Camino hacia la entrada y me subo a la camioneta, afortunadamente no hay nadie esperándome afuera, así que puedo seguir bebiendo el café que me dio Valle antes de salir.

- Sam, te voy a pedir que ya no subas por las mañanas al piso. Cuando llegues sólo envíame un mensaje por móvil⎯ hablo con firmeza.

- Pero, siempre lo hemos hecho así ⎯ se queja.

- Pero ya no es "Siempre", ahora estoy casado, Valle está arriba y la dinámica ha cambiado, y tú no estás en la dinámica⎯ explico.

- Diego, simplemente me interesa que llegues temprano a tus compromisos y que no haya retrasos y quejas luego⎯ se defiende.

- No las habrá. También te voy a pedir que empieces a darle a Valle su lugar ¿entendido? Puede que tú lleves mi agenda pero ella es mi esposa, que no se te olvide.
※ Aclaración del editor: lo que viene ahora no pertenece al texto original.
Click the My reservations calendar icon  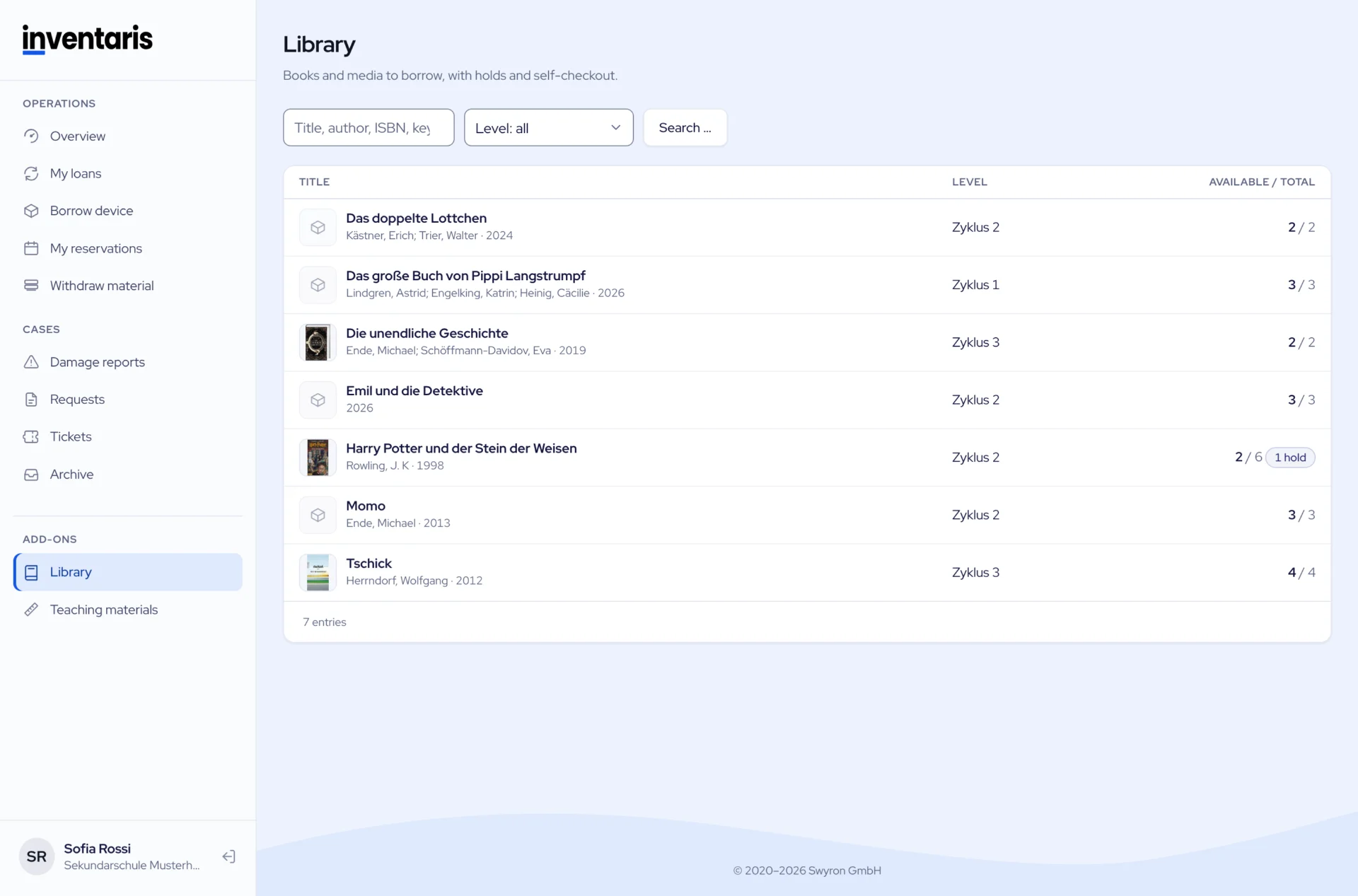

El silencio se hace en el automóvil y vuelvo a revisar mi móvil. Me pregunto qué hará Valle mientras yo no esté, me preocupa que le he dejado sola desde el día uno que llegó a Mendoza cuando ella se tomó el tiempo para compartir conmigo todo en San Diego.

- No cabe duda que una mujer te puede cambiar tanto Diego – comenta Sam en un tono que no me agrada y volteo a verla.

- Sam, recuerda que estás aquí porque debes estar aquí y no es porque yo lo deseo. Limítate a llevar mi agenda, si Valle me cambia o no eso lo decido yo.⎯ Sentencio.

Llegamos al lugar donde será la reunión e inmediatamente veo a varias personas que me están esperando. Es algo extraño volver a tener este tipo de encuentros, cuando en San Diego básicamente nadie me hacía caso, y ahora, aquí estoy de nuevo.

Me tomo el café que falta de un sorbo y bajo del auto para empezar a saludar hasta que me doy cuenta de que alguien tiene una cámara de fotos y empieza a capturar el momento, Sam me sigue los pasos, en uno de los intentos me toma del brazo y entre las miles de fotos sé que una saldrá en redes sociales. Camino con ella hasta que entramos al lugar y luego con toda la educación que posiblemente pueda tener la suelto, debo tener cuidado con esas fotos.

Me encuentro a alguien de mi equipo en la entrada y la saludo y mientras Sam se queda viendo algunos pendientes, por lo que me acerco y le comento. ⎯ Te pido de favor que empecemos a buscar el remplazo de Sam, es justo y necesario⎯ para después juntos entramos a la entrevista.